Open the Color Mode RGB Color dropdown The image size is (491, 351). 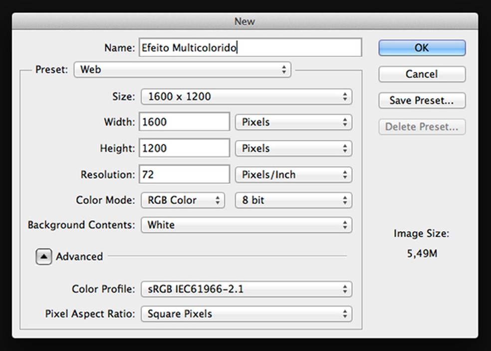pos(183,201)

* * *

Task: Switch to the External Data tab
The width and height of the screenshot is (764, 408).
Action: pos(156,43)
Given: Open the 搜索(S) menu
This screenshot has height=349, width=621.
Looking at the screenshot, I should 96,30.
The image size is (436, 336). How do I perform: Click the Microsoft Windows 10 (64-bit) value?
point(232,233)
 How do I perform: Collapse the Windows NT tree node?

* **WHAT TO WORK ON**: From the line that has "The width and" through the line that has "How do I perform: Collapse", copy every line exactly as it appears above, and leave out all others.

* **SOLUTION FOR THIS EXERCISE**:
The width and height of the screenshot is (764, 408).
Action: pos(156,43)
Given: Open the 搜索(S) menu
This screenshot has height=349, width=621.
Looking at the screenshot, I should 96,30.
The image size is (436, 336). How do I perform: Click the Microsoft Windows 10 (64-bit) value?
point(232,233)
 How do I perform: Collapse the Windows NT tree node?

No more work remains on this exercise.